» What is expected:
Copy every record that appears below, exactly as it stands.

[Stored records]
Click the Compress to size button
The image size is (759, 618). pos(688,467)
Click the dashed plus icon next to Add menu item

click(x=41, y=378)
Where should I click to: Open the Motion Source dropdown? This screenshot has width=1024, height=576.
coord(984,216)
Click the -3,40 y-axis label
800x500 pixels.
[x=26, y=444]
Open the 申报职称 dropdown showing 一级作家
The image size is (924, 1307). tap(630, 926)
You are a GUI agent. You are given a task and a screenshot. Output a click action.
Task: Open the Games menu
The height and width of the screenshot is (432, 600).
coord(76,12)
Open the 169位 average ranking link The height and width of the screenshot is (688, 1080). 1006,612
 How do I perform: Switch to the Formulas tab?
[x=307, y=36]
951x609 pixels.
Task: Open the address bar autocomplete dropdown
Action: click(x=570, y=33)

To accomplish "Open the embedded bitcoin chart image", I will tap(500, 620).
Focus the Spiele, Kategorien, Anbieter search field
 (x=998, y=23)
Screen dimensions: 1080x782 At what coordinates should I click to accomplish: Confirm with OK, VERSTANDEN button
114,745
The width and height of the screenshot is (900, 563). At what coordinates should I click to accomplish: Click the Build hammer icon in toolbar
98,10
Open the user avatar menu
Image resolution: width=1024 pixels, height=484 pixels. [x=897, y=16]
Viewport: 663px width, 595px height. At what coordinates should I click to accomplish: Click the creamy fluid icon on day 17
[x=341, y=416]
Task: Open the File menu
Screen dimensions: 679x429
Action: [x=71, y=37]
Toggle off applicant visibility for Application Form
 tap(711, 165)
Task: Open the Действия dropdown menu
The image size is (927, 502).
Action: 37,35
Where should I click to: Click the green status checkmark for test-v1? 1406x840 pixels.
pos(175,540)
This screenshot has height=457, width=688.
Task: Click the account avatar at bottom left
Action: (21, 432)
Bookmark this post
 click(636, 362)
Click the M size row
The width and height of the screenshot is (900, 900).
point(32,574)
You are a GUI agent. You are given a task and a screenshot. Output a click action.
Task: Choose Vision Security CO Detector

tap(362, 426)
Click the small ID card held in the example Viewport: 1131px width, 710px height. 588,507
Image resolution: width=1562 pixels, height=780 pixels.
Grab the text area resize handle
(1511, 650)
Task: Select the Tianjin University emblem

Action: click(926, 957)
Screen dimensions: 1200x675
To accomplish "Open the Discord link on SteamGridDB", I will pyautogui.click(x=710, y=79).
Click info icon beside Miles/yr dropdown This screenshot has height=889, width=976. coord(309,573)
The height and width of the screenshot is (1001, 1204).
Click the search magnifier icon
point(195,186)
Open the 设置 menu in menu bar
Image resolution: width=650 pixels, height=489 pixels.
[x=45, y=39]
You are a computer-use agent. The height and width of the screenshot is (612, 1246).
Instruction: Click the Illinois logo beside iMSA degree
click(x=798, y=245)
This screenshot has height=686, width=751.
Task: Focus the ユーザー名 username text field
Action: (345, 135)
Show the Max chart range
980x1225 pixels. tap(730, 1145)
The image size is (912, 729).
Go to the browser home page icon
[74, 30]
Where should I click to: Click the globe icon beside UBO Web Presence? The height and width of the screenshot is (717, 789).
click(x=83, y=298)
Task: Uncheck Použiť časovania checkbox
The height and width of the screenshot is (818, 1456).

» Task result:
Click the Compress to size button
The image size is (759, 618). pos(688,467)
Click the dashed plus icon next to Add menu item

click(x=41, y=378)
Where should I click to: Open the Motion Source dropdown? This screenshot has width=1024, height=576.
coord(984,216)
Click the -3,40 y-axis label
800x500 pixels.
[x=26, y=444]
Open the 申报职称 dropdown showing 一级作家
The image size is (924, 1307). tap(630, 926)
You are a GUI agent. You are given a task and a screenshot. Output a click action.
Task: Open the Games menu
The height and width of the screenshot is (432, 600).
coord(76,12)
Open the 169位 average ranking link The height and width of the screenshot is (688, 1080). 1006,612
 How do I perform: Switch to the Formulas tab?
[x=307, y=36]
951x609 pixels.
Task: Open the address bar autocomplete dropdown
Action: click(x=570, y=33)

To accomplish "Open the embedded bitcoin chart image", I will tap(500, 620).
Focus the Spiele, Kategorien, Anbieter search field
 (x=998, y=23)
Screen dimensions: 1080x782 At what coordinates should I click to accomplish: Confirm with OK, VERSTANDEN button
114,745
The width and height of the screenshot is (900, 563). At what coordinates should I click to accomplish: Click the Build hammer icon in toolbar
98,10
Open the user avatar menu
Image resolution: width=1024 pixels, height=484 pixels. [x=897, y=16]
Viewport: 663px width, 595px height. At what coordinates should I click to accomplish: Click the creamy fluid icon on day 17
[x=341, y=416]
Task: Open the File menu
Screen dimensions: 679x429
Action: [x=71, y=37]
Toggle off applicant visibility for Application Form
 tap(711, 165)
Task: Open the Действия dropdown menu
The image size is (927, 502).
Action: 37,35
Where should I click to: Click the green status checkmark for test-v1? 1406x840 pixels.
pos(175,540)
This screenshot has height=457, width=688.
Task: Click the account avatar at bottom left
Action: (21, 432)
Bookmark this post
 click(636, 362)
Click the M size row
The width and height of the screenshot is (900, 900).
point(32,574)
You are a GUI agent. You are given a task and a screenshot. Output a click action.
Task: Choose Vision Security CO Detector

tap(362, 426)
Click the small ID card held in the example Viewport: 1131px width, 710px height. 588,507
Image resolution: width=1562 pixels, height=780 pixels.
Grab the text area resize handle
(1511, 650)
Task: Select the Tianjin University emblem

Action: click(926, 957)
Screen dimensions: 1200x675
To accomplish "Open the Discord link on SteamGridDB", I will pyautogui.click(x=710, y=79).
Click info icon beside Miles/yr dropdown This screenshot has height=889, width=976. coord(309,573)
The height and width of the screenshot is (1001, 1204).
Click the search magnifier icon
point(195,186)
Open the 设置 menu in menu bar
Image resolution: width=650 pixels, height=489 pixels.
[x=45, y=39]
You are a computer-use agent. The height and width of the screenshot is (612, 1246).
Instruction: Click the Illinois logo beside iMSA degree
click(x=798, y=245)
This screenshot has height=686, width=751.
Task: Focus the ユーザー名 username text field
Action: (345, 135)
Show the Max chart range
980x1225 pixels. tap(730, 1145)
The image size is (912, 729).
Go to the browser home page icon
[74, 30]
Where should I click to: Click the globe icon beside UBO Web Presence? The height and width of the screenshot is (717, 789).
click(x=83, y=298)
Task: Uncheck Použiť časovania checkbox
The height and width of the screenshot is (818, 1456).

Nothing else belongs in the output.